Le réalisateur adopte le point de vue d’Una incarnée magnifiquement par la formidable Elín Hall. Du non-dit, qui prend la place des sanglots et empêche d’abord Una d’exprimer sa douleur, de vivre pleinement sa souffrance, nait un échange troublant entre les deux jeunes femmes. L’étau se resserre autour d’elles dans un jeu de miroirs fascinant. De Klara viendra le lâcher prise et fera évoluer leur relation en une sorte d’union. La scène finale les montrera se partager son odeur dans le lit déserté. Les mots sont parfois superflus.
Les scènes poignantes soutenues par la musique du compositeur islandais Jóhann Jóhannsson (1969-2018) avec le titre « Odi et Amo », qui revient comme une litanie, les plans longs sur les lumières, du tunnel avant l’accident, du soleil se reflétant dans la mer obscure dans la scène finale, les jeux de reflets, de sur-cadrage, nous emportent dans le sillage douloureux de ces jeunes gens marqués par le deuil. Une scène les montre dansant, s’alcoolisant, visionnant des photographies d’avant, comme pour forcer le réconfort dans cette zone intermédiaire entre hier et aujourd’hui.

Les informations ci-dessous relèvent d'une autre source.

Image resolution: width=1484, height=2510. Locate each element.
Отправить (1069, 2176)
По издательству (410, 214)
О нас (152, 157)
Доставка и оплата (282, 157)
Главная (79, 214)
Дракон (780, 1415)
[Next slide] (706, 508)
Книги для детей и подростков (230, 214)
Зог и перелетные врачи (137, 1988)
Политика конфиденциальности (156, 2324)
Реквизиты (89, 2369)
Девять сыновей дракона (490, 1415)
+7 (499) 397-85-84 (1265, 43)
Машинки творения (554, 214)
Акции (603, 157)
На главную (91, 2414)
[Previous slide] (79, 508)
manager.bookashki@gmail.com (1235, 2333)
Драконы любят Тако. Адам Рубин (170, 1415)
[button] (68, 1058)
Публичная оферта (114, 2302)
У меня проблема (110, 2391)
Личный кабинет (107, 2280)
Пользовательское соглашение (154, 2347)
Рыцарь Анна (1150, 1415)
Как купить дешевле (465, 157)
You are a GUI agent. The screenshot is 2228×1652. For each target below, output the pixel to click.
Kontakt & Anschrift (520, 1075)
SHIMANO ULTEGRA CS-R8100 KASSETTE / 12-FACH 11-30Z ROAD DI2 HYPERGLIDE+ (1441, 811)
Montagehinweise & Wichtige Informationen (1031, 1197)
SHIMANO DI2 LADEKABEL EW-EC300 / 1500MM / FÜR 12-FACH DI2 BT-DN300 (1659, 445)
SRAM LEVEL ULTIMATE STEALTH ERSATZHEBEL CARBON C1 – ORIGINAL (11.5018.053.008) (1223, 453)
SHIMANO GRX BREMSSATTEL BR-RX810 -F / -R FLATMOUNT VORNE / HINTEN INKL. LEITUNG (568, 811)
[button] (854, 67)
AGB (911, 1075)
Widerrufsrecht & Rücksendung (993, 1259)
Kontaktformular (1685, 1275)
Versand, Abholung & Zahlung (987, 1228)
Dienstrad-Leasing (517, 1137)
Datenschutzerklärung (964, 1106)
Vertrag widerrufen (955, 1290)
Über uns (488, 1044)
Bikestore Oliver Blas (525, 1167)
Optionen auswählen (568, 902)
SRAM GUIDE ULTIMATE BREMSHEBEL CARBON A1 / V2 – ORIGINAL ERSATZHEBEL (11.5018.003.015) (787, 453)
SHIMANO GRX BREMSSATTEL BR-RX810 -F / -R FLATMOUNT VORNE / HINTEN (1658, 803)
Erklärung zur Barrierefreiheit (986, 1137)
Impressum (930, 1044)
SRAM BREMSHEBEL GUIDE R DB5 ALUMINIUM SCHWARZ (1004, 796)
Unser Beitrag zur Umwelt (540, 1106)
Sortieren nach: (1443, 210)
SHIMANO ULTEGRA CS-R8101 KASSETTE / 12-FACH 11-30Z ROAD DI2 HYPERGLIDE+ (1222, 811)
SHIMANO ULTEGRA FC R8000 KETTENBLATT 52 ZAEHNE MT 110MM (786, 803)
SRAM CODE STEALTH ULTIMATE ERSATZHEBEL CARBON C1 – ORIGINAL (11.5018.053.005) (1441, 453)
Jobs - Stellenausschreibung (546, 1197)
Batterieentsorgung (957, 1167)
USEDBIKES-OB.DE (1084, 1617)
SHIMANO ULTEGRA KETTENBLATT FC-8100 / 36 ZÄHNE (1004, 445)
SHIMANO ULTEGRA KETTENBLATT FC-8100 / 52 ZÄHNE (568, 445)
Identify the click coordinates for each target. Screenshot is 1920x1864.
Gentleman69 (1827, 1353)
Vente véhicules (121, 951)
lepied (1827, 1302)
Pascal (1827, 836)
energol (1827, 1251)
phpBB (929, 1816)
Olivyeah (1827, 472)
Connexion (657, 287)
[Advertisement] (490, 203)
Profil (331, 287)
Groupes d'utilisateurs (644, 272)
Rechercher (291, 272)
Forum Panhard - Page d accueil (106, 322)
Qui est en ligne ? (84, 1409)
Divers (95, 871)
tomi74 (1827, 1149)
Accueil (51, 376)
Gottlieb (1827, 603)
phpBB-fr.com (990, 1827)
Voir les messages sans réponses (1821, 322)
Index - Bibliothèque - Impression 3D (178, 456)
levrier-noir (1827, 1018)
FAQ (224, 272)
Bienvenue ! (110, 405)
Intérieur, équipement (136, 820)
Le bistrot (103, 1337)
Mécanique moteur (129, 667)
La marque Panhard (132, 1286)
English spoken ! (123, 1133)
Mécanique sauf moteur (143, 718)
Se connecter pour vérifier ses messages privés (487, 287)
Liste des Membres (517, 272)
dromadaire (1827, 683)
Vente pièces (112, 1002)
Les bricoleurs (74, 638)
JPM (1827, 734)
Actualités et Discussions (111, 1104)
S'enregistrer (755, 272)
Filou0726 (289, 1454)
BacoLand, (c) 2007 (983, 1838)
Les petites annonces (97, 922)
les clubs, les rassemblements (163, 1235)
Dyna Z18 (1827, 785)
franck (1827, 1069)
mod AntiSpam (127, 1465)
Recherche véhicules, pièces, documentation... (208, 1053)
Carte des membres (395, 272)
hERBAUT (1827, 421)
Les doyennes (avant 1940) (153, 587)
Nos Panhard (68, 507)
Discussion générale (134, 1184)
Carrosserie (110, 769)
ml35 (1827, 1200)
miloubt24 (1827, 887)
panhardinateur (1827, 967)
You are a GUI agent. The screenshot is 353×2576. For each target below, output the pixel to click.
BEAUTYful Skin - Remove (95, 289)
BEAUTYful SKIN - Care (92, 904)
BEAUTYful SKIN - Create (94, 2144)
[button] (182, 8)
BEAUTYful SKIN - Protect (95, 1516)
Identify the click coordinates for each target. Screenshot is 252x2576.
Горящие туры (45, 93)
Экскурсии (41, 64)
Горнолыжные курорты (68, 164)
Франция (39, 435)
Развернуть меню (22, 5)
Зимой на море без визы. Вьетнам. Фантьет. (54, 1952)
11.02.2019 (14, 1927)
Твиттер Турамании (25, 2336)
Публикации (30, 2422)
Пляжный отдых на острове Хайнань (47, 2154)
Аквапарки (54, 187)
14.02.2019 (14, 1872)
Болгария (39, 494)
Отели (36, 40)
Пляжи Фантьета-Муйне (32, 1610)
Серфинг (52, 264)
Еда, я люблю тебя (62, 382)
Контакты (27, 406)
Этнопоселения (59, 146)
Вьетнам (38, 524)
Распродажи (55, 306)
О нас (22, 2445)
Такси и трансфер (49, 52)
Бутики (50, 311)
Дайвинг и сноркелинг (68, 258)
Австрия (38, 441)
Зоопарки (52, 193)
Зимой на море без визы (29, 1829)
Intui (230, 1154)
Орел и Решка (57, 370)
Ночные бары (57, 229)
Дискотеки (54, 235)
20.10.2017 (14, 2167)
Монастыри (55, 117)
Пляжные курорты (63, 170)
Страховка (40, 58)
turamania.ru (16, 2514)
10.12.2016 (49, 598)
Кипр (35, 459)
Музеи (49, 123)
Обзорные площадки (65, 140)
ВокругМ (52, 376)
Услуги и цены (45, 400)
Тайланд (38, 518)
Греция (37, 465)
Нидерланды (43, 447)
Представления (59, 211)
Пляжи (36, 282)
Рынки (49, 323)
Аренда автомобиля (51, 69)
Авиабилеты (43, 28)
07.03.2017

Comment retrouver du sens face à l’inconcevable, faire barrage au désespoir, tracer son chemin au fil vertigineux de la vie ?
Rúnar Rúnarsson dit : « Le cinéma est riche de trois outils narratifs : les dialogues qui sont écrits, le visuel et l’audio… et il y a tellement de choses que vous pouvez dire avec le son, ou plutôt avec l’absence de son. Avec une expression capturée du bon côté avec la bonne lentille et la bonne lumière. Grâce à tout cela, vous pouvez accomplir beaucoup. C’est ça, le cinéma, c’est précisément ce que j’essaie de faire (…) »
Une direction d’acteurs au cordeau et la magnifique photographie signée Sophia Olsson !
Un très beau film sur l’amour et l’amitié à l’épreuve du deuil.